(DATA):

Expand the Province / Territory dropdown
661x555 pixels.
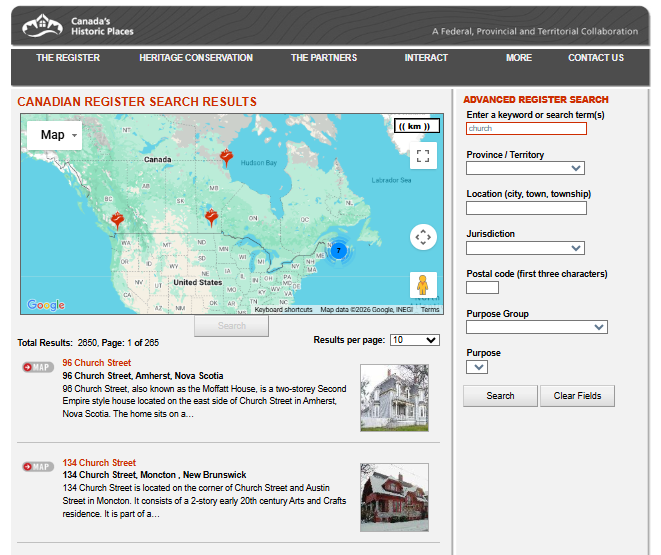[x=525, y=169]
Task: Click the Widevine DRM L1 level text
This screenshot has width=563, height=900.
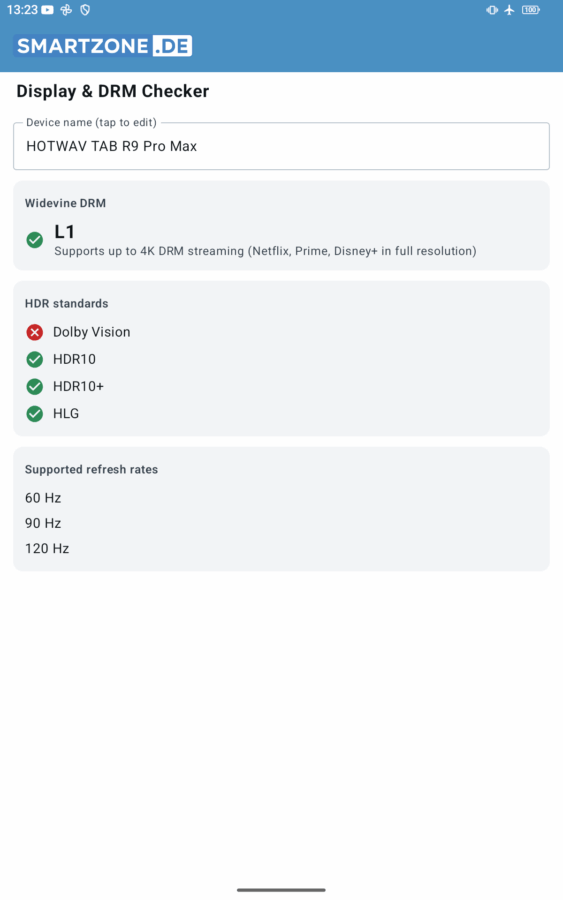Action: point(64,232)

(WHAT YOU HAVE TO DO): What do the lines above say from the line containing "661x555 pixels." through the last line? Quote them exactly, both ends included, and leave out the pictures.

(COMPLETED TASK):
661x555 pixels.
[x=525, y=169]
Task: Click the Widevine DRM L1 level text
This screenshot has width=563, height=900.
Action: point(64,232)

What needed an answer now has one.